* [About this exercise]:
An exact transcription is needed, starting with the line that contains "ROBOTCLOUD (22, 2386)" and ending with the last line of the records.
-- Input data follows --
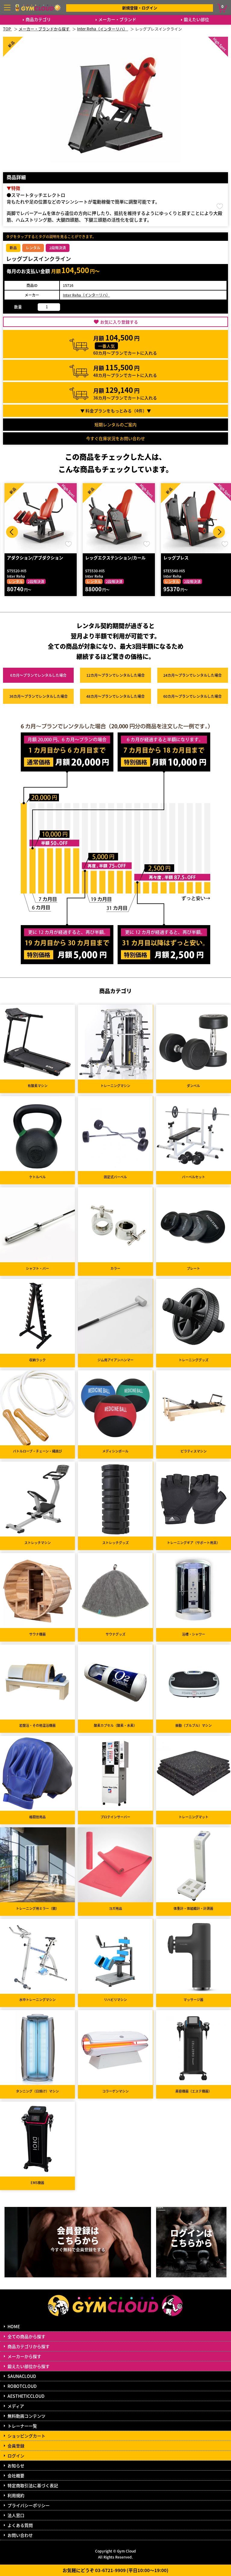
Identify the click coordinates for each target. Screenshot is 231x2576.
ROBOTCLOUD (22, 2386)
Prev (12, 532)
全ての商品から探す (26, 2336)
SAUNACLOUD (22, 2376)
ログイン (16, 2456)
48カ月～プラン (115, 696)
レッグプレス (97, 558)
-- Input data concluded --
* [Solution to this task]:
ROBOTCLOUD (22, 2386)
Prev (12, 532)
全ての商品から探す (26, 2336)
SAUNACLOUD (22, 2376)
ログイン (16, 2456)
48カ月～プラン (115, 696)
レッグプレス (97, 558)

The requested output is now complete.